

‘Yankee Doodle Dandy’ (1942) won James Cagney his only Oscar as Best Actor, and deservedly so. The Irish-American Cagney inhabits the role of Irish-American George M. Cohan to an uncanny degree, and his stiff-legged, jig-influenced tap dancing defines the word ‘irresistible.’ The great Cohan songs, from the title tune through ‘You’re a Grand Old Flag’ and ‘Over There,’ would get a cigar-store Indian’s toe tapping.

‘The Commitments’ (1991) proves, once and for all, that soul music connects as powerfully to the Irish as to the African-Americans who spawned it. Alan Parker’s raucous film about an Irish musician scuffling to put together a soul band is a comedy at heart, but it’s rooted in a love for the great soul music of the 1950s and 1960s, which the cast renders with brio and, yes, commitment.


‘The Informer’ (1935) is perhaps John Ford’s most heartfelt movie, a viscerally disturbing drama that has no heroes and, perhaps, no villains either. Victor McLaglen, in an Oscar-winning performance, is riveting as a simple-hearted, not-very-bright Irish rebel who informs on a friend without fully realizing what he’s doing, and then writhes as the net of consequences tightens around him. Masterfully staged, with nice touches of black humor and a terrific Irish cast.

‘Michael Collins’ (1996) casts Liam Neeson as the iconic IRA leader and Irish patriot of the 1910s and early 1920s, with a terrific supporting cast - OK, Julia Roberts looks a little lost - and a great sense of time and place.


‘Angela’s Ashes’ (1999) misplaces much of the humor in Frank McCourt’s acclaimed memoir, but Emily Watson’s performance in the lead role - as McCourt’s Irish mother, struggling to hold together her impoverished family in 1930s Limerick - is one for the ages. One of the classic images of Irish womanhood is of a resolute, unyielding mother doing whatever is necessary for her family, and it was never more strongly limned than here.

‘Circle of Friends’ (1995) looks to 1950s Dublin and a group of college-age friends for another classic image of Irish womanhood. In this adaptation of Maeve Binchy’s popular novel, Minnie Driver is revelatory as an intelligent young woman who, despite romantic disappointments and family conflicts, perseveres with pluck and determination to make a place in the world for herself.

- PROBLEM TO SOLVE: Continue the capsule reviews of films with Irish themes from the point where they stop.

- Collected data entries:
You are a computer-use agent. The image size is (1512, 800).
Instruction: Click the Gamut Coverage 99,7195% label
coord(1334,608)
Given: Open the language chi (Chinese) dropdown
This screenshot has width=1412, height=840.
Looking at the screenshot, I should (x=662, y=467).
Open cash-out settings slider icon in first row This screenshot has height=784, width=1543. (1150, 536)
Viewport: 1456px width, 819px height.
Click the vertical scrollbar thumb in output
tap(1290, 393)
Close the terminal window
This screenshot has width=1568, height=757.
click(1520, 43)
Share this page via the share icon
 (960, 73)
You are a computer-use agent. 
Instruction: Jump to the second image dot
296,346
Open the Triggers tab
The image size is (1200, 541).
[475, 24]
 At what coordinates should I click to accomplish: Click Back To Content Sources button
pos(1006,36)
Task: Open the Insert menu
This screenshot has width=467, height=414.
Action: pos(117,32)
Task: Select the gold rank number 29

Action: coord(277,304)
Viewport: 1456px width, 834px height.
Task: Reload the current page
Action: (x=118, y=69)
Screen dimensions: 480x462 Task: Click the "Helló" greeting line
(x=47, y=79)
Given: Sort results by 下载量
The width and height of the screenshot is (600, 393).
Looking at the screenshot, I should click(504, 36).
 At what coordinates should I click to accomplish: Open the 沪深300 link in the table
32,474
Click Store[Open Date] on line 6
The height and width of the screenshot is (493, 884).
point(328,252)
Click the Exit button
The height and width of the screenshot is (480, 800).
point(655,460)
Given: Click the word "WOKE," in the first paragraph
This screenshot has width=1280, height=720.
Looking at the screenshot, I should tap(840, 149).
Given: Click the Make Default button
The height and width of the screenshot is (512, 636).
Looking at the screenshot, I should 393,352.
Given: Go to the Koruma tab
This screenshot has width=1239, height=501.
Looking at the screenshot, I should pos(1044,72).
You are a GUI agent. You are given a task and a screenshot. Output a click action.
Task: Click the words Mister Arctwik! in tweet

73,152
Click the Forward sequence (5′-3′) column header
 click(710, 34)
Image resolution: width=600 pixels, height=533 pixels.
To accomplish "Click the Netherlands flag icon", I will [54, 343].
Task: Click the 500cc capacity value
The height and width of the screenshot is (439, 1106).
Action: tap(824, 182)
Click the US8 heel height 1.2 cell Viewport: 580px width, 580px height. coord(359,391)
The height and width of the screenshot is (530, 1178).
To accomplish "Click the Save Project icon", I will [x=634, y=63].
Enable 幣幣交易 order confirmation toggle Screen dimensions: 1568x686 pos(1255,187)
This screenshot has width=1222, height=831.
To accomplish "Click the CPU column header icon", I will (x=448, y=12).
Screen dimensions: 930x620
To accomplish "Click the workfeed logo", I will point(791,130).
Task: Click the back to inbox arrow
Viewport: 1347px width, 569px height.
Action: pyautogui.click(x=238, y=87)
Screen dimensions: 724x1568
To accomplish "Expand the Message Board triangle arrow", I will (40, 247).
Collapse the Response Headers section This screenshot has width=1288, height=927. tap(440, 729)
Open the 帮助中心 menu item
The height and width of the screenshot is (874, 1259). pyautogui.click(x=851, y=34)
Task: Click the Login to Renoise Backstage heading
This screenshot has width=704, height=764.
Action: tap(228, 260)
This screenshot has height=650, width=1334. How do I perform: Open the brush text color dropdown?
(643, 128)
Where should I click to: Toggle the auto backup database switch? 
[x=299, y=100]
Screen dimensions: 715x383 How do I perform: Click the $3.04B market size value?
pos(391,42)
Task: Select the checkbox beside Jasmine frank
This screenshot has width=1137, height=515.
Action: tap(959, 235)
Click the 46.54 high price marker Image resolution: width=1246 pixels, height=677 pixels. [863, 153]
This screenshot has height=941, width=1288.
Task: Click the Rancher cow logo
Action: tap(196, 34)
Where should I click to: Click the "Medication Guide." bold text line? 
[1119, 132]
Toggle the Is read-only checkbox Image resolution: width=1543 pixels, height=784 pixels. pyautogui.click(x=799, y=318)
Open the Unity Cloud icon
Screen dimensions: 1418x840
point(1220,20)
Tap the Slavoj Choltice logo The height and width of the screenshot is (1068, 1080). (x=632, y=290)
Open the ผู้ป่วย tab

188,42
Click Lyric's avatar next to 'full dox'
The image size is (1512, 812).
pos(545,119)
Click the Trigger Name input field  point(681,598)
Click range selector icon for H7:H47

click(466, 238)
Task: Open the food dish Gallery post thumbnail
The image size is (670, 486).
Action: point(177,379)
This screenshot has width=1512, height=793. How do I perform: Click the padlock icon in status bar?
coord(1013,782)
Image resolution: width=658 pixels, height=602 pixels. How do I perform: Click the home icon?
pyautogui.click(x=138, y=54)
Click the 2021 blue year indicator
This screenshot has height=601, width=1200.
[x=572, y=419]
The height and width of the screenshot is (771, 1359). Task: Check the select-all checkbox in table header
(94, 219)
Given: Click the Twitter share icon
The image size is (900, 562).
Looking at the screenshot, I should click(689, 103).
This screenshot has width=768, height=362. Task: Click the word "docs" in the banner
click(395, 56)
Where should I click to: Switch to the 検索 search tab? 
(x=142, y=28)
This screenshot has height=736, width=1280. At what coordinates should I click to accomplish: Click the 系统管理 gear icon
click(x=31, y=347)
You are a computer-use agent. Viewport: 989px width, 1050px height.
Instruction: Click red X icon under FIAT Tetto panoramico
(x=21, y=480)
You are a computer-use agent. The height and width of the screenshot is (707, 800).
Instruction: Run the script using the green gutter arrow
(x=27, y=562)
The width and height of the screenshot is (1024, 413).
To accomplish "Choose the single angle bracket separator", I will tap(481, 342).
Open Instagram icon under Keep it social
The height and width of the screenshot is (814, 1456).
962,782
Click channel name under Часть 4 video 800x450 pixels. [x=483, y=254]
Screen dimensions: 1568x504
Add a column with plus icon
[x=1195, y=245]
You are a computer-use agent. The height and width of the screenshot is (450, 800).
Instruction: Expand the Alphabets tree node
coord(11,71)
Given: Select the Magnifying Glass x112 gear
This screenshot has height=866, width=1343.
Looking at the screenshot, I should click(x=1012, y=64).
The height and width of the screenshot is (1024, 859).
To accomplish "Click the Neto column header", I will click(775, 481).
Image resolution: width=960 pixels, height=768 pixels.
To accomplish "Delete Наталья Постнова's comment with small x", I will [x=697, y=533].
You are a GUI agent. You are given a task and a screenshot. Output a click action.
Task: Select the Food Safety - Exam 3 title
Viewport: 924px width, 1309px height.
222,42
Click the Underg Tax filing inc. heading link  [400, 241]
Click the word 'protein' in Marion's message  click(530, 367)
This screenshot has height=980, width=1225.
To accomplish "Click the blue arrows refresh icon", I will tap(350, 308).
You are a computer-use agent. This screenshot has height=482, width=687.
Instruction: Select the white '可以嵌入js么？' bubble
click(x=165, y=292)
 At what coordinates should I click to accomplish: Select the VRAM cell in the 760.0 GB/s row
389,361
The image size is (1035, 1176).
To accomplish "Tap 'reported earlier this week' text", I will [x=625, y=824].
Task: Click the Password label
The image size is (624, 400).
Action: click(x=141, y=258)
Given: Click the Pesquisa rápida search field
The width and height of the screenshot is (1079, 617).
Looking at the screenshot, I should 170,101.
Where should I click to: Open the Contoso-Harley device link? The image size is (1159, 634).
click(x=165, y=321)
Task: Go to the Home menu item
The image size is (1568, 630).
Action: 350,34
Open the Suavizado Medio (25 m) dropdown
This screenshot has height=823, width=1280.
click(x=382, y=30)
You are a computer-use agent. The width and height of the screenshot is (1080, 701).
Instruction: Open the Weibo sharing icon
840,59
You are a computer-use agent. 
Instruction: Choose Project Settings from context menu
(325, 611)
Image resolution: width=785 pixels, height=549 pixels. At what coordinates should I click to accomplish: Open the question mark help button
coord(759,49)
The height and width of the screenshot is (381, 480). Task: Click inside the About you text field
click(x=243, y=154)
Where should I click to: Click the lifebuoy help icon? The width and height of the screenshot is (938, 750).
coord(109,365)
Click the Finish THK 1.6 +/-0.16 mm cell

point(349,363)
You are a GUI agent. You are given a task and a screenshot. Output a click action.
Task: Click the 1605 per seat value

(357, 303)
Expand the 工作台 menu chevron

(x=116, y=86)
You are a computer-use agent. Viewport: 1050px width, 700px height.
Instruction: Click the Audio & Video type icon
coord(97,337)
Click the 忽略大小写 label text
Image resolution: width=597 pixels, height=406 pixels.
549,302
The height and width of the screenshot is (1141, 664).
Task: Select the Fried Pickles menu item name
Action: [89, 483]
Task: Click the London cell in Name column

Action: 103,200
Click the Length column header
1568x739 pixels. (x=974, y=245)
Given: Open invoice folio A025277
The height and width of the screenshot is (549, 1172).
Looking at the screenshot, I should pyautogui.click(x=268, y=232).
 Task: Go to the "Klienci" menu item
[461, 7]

- ANSWER FOR THE TASK:
‘The Quiet Man’ (1952) does have a woman in it - Maureen O’Hara, taking no nonsense as Mary Kate Danaher - but mostly John Ford’s signature Irish story is about Irish manhood, with Victor McLaglen as her brawling, possessive brother and John Wayne as the Irish-American man’s man who challenges him for her hand. Barry Fitzgerald, as a leprechaunish matchmaker, embodies another classic Irish type with terrific brio.

‘My Left Foot’ (1989) may seem to be not especially Irish, other than the fact that its protagonist, writer Christy Brown, happens to have been Irish. Brown’s triumph over cerebral palsy, which left him unable to move any part of his body except his left foot, could have produced a simple ‘life-affirming’ saga of a man overcoming a dreadful handicap. But the glory of Daniel Day-Lewis’ Oscar-winning performance as Brown is the extent to which he conveys that the writer was not only a miraculously gifted handicapped man but also a remarkably typical Irishman, with all his strengths and weaknesses intact.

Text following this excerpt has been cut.